* _Exercise material_

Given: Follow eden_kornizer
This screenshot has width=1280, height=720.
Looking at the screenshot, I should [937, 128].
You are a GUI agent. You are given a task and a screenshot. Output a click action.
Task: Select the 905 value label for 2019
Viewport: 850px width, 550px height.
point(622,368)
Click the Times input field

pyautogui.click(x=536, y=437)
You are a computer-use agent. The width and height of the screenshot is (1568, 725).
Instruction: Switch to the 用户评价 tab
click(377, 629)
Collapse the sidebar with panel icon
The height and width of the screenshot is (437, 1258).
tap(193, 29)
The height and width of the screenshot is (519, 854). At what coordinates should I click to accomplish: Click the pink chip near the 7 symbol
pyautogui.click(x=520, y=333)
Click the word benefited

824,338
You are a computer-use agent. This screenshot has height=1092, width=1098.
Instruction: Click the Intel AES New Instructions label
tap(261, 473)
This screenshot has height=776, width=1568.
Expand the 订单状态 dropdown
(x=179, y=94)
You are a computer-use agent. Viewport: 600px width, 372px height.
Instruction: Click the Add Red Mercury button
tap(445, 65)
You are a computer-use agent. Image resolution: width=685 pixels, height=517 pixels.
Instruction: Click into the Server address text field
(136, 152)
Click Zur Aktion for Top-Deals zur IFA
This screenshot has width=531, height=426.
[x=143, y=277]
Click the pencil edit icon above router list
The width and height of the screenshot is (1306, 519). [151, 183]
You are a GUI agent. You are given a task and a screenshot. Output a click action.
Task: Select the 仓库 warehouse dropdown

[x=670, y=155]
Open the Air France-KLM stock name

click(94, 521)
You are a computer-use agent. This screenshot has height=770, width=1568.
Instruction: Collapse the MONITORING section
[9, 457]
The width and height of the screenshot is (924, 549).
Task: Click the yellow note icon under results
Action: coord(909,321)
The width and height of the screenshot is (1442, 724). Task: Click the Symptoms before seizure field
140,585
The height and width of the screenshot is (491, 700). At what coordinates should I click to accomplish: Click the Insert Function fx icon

* _The task_
Print every record above. Keep each one exactly as it is.

* _Completed exercise_
Given: Follow eden_kornizer
This screenshot has width=1280, height=720.
Looking at the screenshot, I should [937, 128].
You are a GUI agent. You are given a task and a screenshot. Output a click action.
Task: Select the 905 value label for 2019
Viewport: 850px width, 550px height.
point(622,368)
Click the Times input field

pyautogui.click(x=536, y=437)
You are a computer-use agent. The width and height of the screenshot is (1568, 725).
Instruction: Switch to the 用户评价 tab
click(377, 629)
Collapse the sidebar with panel icon
The height and width of the screenshot is (437, 1258).
tap(193, 29)
The height and width of the screenshot is (519, 854). At what coordinates should I click to accomplish: Click the pink chip near the 7 symbol
pyautogui.click(x=520, y=333)
Click the word benefited

824,338
You are a computer-use agent. This screenshot has height=1092, width=1098.
Instruction: Click the Intel AES New Instructions label
tap(261, 473)
This screenshot has height=776, width=1568.
Expand the 订单状态 dropdown
(x=179, y=94)
You are a computer-use agent. Viewport: 600px width, 372px height.
Instruction: Click the Add Red Mercury button
tap(445, 65)
You are a computer-use agent. Image resolution: width=685 pixels, height=517 pixels.
Instruction: Click into the Server address text field
(136, 152)
Click Zur Aktion for Top-Deals zur IFA
This screenshot has width=531, height=426.
[x=143, y=277]
Click the pencil edit icon above router list
The width and height of the screenshot is (1306, 519). [151, 183]
You are a GUI agent. You are given a task and a screenshot. Output a click action.
Task: Select the 仓库 warehouse dropdown

[x=670, y=155]
Open the Air France-KLM stock name

click(94, 521)
You are a computer-use agent. This screenshot has height=770, width=1568.
Instruction: Collapse the MONITORING section
[9, 457]
The width and height of the screenshot is (924, 549).
Task: Click the yellow note icon under results
Action: coord(909,321)
The width and height of the screenshot is (1442, 724). Task: Click the Symptoms before seizure field
140,585
The height and width of the screenshot is (491, 700). At what coordinates should I click to accomplish: Click the Insert Function fx icon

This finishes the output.